# travertine... pro's and con's



## Pearce Services (Nov 21, 2005)

The voids are filled on the top of the tile, but the bottom still has voids, the filler helps hold the tile together, Plan on extra waste when you have a lot of cuts and make sure you have a good blade with no wobble, because the tiles can break easily when cutting.

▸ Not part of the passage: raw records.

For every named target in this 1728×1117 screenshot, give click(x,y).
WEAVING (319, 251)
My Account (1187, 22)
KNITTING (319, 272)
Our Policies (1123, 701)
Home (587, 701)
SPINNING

Plan your cuts to avoid cutting across heavy voids that are near the corners.


----------



## remodeling joe (Feb 21, 2007)

so are you saying that the travertine is quite brittle???? is it even worth it??? i like it because it's just so prestigous looking and soft to the touch. the cheaper ones at hd are just crappy and gritty, but the nicer and pricier ones are just great.


----------



## hrscammisa (Mar 9, 2007)

I did a shower floor with it took the tiles and broke them up with hammer into small pices then put them in a concret mixer with some gravel and let them go for about 25-30 min soaked them some water to clean them and layed the floor looked great


----------



## MattCoops (Apr 7, 2006)

hrscammisa said:


> I did a shower floor with it took the tiles and broke them up with hammer into small pices then put them in a concret mixer with some gravel and let them go for about 25-30 min soaked them some water to clean them and layed the floor looked great



pictures?


----------



## remodeling joe (Feb 21, 2007)

i agree......pictures please!!!!!!!!!


----------



## JesseGaudin (Mar 30, 2007)

what is the difference between travertine and a tumble stone


----------



## TAHomeRepairs (Jun 18, 2012)

JesseGaudin said:


> what is the difference between travertine and a tumble stone


Nothing.....at least not after HRSCAMMISA is done with it!!:thumbup:


----------



## PrecisionFloors (Jan 24, 2006)

Dude was waiting tirelessly for over 5 years for that answer...hope it was worth it.


----------



## andybuildz (Jan 19, 2007)

I've set miles of travertine down and I've never had an issue with it breaking..not enough to have that has a consideration in using it or not.
http://tinyurl.com/7xwhek7
EDIT: sorry for not having those photos more organized but I'd been sooooo busy I was lucky to have even gotten that far : )~


----------